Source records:

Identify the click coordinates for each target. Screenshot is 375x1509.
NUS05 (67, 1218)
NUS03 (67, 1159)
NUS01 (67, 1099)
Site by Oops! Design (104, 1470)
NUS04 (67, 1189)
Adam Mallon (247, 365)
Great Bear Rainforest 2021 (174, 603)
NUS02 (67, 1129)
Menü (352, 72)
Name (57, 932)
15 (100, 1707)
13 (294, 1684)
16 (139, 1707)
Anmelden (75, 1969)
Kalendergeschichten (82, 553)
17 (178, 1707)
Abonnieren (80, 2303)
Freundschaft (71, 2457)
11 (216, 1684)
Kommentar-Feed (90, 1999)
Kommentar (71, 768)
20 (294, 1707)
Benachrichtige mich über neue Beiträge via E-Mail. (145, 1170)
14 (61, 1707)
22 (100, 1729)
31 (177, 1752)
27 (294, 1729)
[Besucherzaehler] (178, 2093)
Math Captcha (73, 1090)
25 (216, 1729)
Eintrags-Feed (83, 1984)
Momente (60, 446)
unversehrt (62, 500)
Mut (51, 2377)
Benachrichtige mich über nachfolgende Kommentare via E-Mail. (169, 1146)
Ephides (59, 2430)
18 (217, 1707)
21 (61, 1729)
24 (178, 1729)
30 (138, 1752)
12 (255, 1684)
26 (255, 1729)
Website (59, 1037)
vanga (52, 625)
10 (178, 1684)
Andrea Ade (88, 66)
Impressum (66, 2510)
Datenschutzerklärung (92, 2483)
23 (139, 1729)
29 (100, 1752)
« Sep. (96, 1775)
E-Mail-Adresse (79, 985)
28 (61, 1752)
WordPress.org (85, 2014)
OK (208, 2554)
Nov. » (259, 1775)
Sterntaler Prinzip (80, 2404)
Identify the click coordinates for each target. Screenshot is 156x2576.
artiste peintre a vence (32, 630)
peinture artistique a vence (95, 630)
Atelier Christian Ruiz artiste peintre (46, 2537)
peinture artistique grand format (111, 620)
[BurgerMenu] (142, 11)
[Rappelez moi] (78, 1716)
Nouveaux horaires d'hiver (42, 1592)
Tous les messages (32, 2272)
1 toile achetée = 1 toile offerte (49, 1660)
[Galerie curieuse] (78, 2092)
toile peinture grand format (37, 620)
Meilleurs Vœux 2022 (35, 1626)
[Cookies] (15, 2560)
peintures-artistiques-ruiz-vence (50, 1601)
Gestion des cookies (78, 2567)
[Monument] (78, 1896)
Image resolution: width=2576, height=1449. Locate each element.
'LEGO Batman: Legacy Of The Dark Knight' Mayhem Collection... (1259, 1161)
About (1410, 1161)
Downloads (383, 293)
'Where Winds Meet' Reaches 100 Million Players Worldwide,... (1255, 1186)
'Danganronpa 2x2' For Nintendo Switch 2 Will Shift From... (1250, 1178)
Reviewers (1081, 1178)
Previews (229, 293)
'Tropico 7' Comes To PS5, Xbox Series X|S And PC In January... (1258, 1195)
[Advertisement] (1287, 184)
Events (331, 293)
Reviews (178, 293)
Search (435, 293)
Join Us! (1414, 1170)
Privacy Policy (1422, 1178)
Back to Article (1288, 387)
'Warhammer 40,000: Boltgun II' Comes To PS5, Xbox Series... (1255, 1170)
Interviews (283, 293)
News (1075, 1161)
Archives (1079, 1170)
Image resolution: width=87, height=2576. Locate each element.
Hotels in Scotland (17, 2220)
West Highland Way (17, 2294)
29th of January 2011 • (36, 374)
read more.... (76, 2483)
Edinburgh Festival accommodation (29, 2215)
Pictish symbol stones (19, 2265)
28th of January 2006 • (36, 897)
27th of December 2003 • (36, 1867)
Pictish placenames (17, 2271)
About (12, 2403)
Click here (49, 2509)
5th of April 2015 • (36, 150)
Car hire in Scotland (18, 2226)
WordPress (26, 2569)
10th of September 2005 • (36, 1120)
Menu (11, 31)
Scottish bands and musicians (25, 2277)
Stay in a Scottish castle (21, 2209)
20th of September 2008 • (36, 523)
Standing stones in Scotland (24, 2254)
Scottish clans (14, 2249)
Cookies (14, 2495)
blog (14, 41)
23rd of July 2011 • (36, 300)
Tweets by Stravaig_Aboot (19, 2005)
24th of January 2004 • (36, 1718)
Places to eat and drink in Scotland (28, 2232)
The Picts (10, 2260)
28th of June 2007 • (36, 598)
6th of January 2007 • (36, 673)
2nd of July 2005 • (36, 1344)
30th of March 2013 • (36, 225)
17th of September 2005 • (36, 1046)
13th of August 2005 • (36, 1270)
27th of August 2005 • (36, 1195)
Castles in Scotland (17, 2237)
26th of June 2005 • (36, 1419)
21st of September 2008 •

Work to be completed
Reproduce each line of the entries in which the word "Xbox" is found.

Result of this task
'Tropico 7' Comes To PS5, Xbox Series X|S And PC In January... (1258, 1195)
'Warhammer 40,000: Boltgun II' Comes To PS5, Xbox Series... (1255, 1170)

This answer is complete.